Insomma, attualmente l’andamento di Disney+ è del tutto antitetico a quello di Netflix, che ha registrato un calo degli abbonamenti e al momento non vede davanti a sé un futuro roseo. E così, mentre Netflix pianifica le strategie del domani per trattenere gli utenti e per accaparrarsene di nuovi, riflettendo sull’introduzione della pubblicità o su costi extra per account condivisi, Disney+ cerca di capire come gestire la sua crescita boom.
C’è un però nella crescita vertiginosa di Disney+. Mentre il numero degli abbonati, che aumenta, non desta affatto preoccupazioni, lo stesso non potrebbe dirsi dei risultati finanziari della piattaforma streaming, che al momento fanno registrare un aumento della perdita operativa delle attività.
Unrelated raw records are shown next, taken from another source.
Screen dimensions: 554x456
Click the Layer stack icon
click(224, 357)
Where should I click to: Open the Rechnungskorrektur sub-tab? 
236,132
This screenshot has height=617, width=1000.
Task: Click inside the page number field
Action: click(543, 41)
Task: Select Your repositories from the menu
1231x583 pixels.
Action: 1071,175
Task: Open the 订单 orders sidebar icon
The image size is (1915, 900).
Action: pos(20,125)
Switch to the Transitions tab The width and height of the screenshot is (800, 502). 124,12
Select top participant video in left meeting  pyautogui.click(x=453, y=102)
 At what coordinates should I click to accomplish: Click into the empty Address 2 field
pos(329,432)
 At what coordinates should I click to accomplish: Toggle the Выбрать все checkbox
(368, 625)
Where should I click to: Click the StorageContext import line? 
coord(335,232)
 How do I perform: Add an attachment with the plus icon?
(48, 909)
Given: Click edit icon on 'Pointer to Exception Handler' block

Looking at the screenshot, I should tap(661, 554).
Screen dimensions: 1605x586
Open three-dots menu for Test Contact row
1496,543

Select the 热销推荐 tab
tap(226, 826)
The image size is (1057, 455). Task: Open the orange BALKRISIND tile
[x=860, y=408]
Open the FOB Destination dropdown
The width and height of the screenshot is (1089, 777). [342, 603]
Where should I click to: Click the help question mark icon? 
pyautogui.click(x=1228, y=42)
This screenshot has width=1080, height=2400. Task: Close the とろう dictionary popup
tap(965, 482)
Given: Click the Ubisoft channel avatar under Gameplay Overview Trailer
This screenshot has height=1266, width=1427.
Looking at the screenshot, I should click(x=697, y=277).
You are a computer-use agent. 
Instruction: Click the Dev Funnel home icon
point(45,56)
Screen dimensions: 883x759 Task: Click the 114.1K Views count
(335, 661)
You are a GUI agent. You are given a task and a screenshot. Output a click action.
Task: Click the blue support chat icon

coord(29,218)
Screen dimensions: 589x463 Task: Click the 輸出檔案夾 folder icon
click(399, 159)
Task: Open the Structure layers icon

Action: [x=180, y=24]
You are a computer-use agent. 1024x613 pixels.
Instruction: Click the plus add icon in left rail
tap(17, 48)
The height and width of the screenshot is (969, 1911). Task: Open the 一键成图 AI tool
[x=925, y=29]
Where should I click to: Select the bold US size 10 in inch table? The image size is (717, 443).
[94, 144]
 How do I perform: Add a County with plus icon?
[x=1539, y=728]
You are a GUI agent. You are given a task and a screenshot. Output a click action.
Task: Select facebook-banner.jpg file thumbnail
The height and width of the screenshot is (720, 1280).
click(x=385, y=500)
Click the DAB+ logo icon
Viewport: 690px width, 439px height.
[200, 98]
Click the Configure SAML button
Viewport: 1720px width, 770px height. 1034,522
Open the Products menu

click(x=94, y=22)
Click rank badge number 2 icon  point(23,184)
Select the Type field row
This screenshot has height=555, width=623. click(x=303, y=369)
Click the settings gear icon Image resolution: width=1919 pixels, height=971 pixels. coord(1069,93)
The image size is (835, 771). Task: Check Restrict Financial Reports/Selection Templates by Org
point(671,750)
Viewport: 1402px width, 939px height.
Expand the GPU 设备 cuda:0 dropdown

La causa principale di ciò sarebbe da addebitare ai maggiori costi impiegati per la produzione dei contenuti ma anche per finanziare investimenti tecnologici e pubblicitari.
Con un’azienda costretta a far fronte a costi maggiori per offrire un servizio migliore e più ricco, la conseguenza appare alquanto logica: Disney+ potrebbe essere indotta ad aumentare il costo degli abbonamenti per poter usufruire del suo servizio streaming. Un’ipotesi non proprio irreale, visto che il CEO Bob Chapek avrebbe già messo le mani avanti su tale evenienza, dichiarando che man mano che aumenta l’investimento in contenuti, l’azienda ritiene che questo le darà la possibilità di adeguare il proprio prezzo.
Ricordiamo che il prezzo attuale dell’abbonamento mensile a Disney+ è di 8,99 euro mentre l’abbonamento annuale una tantum costa 89,90 euro. Al momento tali prezzi sono stati ritoccati al rialzo soltanto una volta, nel corso del 2021 e anche in quel caso l’aumento fu giustificato dall’incremento dell’offerta dei contenuti messi a disposizione degli utenti.